I’ve changed directions before, I can do it again. Who do I want to be for the next few years? There’s no one peering over my shoulder and nudging me towards an answer.
If in the past you’ve relied on others to shape your choices, this may be the right time to reevaluate who the “authentic you” really is.
7. Own it!
No cream or magic powder is going to relieve me of my hard-earned wrinkles. No makeup is going to hide my years of experience. And no outside judgment is going to get in my way.
I own my age, sometimes proudly, at other times less so, but I don’t dislike who I am and I certainly don’t feel diminished in any way by increasingly frequent birthdays.
I take life one day at a time, but oh, what a day! I try to make it meaningful or magical (sometimes it can be both at the same time!) but I won’t let anyone cheat me of the joy I feel I’ve earned. Not even a surly waiter.
Not everyone feels “invisible after 50” when they travel!
“I am 65 years old,” says K., “and I am exactly the the type of woman who is supposed to feel invisible: fat, white-haired, not particularly well-groomed, unstylishly dressed. Yet my experience is very different.
“There are two types of attention that I reliably get wherever I go, and which I don’t dislike: compliments on my hat, and requests for directions.
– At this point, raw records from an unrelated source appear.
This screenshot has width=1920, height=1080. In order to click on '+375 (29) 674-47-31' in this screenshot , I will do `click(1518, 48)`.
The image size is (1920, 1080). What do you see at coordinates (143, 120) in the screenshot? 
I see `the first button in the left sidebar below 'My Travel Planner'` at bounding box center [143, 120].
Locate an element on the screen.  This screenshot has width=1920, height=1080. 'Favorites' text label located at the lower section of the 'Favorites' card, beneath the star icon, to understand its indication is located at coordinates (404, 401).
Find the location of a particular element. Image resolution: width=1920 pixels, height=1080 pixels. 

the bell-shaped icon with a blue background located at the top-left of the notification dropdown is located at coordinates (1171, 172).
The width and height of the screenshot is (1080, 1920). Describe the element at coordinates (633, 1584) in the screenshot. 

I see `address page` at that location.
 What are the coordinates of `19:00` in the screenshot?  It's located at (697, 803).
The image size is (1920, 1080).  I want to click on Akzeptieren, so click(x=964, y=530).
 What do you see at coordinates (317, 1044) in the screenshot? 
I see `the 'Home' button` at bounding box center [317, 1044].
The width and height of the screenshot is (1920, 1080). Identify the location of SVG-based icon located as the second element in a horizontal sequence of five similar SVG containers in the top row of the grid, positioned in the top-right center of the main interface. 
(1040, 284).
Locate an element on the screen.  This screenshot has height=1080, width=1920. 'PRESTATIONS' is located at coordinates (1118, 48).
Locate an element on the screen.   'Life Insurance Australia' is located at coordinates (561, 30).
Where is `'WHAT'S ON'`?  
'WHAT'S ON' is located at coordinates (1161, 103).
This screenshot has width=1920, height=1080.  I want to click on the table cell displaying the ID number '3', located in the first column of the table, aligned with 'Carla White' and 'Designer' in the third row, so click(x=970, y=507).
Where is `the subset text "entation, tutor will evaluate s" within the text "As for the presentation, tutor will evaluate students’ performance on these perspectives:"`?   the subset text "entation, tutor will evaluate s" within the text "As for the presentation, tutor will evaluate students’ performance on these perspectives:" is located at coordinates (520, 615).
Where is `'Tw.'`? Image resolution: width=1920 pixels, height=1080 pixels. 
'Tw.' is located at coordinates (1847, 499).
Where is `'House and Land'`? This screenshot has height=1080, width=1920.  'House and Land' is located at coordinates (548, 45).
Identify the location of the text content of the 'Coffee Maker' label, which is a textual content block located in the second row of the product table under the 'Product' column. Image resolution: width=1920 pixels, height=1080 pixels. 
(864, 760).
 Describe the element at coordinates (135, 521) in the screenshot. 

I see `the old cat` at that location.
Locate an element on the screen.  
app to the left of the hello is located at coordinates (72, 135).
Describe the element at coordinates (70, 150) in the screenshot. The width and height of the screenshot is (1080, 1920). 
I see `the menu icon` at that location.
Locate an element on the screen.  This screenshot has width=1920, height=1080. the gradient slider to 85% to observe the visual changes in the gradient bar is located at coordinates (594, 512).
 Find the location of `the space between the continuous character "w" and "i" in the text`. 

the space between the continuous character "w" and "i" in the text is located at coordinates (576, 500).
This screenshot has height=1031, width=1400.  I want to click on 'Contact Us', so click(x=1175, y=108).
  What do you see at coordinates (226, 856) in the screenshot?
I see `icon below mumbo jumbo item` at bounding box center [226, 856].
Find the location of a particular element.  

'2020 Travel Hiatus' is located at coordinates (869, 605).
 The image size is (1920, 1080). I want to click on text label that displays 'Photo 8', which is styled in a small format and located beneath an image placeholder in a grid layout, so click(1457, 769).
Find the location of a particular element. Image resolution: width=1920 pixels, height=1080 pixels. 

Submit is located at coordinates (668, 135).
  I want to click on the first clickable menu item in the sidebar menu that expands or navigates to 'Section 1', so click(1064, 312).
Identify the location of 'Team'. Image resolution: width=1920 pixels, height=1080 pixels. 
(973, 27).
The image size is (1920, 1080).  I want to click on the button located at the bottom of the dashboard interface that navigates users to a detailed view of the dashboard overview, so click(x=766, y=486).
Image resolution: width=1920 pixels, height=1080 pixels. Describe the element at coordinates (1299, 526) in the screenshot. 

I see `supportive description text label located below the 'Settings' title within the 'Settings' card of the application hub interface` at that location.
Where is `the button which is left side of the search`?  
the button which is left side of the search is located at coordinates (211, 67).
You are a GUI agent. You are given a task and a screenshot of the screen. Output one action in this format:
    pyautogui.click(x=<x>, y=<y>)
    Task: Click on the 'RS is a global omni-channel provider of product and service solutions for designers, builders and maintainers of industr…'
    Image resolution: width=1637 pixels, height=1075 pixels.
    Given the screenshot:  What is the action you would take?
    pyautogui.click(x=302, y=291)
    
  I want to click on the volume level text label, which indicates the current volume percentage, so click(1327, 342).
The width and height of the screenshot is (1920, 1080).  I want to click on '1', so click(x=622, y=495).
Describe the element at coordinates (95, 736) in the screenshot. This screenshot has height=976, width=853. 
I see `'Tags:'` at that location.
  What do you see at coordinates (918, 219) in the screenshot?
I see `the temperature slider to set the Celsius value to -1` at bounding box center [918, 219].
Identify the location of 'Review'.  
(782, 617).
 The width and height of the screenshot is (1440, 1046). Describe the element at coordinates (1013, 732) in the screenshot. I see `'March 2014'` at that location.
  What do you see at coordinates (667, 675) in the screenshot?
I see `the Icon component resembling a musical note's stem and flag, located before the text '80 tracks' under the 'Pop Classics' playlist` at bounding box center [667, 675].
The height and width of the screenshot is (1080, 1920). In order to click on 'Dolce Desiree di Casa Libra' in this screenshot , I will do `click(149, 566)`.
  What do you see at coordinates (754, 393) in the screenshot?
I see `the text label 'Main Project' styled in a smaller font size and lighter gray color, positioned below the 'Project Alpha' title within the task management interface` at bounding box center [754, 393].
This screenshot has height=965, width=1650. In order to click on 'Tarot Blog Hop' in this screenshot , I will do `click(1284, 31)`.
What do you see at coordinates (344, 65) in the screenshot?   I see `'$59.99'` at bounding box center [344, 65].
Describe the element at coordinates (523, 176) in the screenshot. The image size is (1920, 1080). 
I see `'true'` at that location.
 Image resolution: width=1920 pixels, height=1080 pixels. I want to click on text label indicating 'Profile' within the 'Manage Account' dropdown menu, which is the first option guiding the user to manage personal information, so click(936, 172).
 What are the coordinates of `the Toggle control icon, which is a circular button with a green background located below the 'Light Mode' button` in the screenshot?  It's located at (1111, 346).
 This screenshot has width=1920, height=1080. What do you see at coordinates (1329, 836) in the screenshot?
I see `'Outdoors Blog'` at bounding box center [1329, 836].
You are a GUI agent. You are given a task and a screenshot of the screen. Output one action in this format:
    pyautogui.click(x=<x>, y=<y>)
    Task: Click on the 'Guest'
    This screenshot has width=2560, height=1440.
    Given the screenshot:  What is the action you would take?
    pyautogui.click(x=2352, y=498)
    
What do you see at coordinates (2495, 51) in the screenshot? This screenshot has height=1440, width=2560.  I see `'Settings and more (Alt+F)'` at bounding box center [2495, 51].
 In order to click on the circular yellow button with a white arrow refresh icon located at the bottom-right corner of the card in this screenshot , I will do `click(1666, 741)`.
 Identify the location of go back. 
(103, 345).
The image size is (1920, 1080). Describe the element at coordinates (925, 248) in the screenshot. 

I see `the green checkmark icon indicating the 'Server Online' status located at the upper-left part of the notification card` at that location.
I always wear a stylish hat outside, for warmth or sunshade as the season dictates; it’s the one aspect of my dress that looks like a play for attention, though it’s entirely a practical choice on my part.
I find that when I travel solo, I attract more attention than when I am with others. I have had many memorable (and welcome) conversations with strangers in restaurants, museums, concert halls, shops, and the like. I don’t initiate these conversations; they seem to grow organically out of small interactions.
So although I don’t like attracting attention generally, somehow I seem to be able to get attention when I do want it for a specific reason or when I am open to it, without making any special effort.”
Ignore us at your peril
So this is it, our reality. Over 50, on the sliding side of life, but still well away from the bottom. The thought that life isn’t eternal may occasionally pop into our heads, and there’s no better reason to live life to its fullest.
According to a recent global study by Journeywoman, women over 50 are empowered, prefer to travel alone, and are seeking adventurous experiences in bucket list destinations.
At the same time, we have this huge spending power, but we are undervalued by the travel industry, often having to hand over the dreaded single supplement for the privilege of having decided to travel on our own. To make things worse, the study revealed that most of us don’t feel understood by the travel industry.
The travel industry, too, thinks we are invisible, although things are beginning to change.
In the words of another one of our delightful readers, whom I’ll call M, “Let’s just all get out there, travel and make ourselves fully known and at ease to refuse to be seated next to the palm tree table in the restaurant!”
Our attitudes can contribute to the way the world sees us, and by acting confidently and refusing to be invisible after 50, we are sending a signal that it is not OK for us to be treated with anything less than total respect.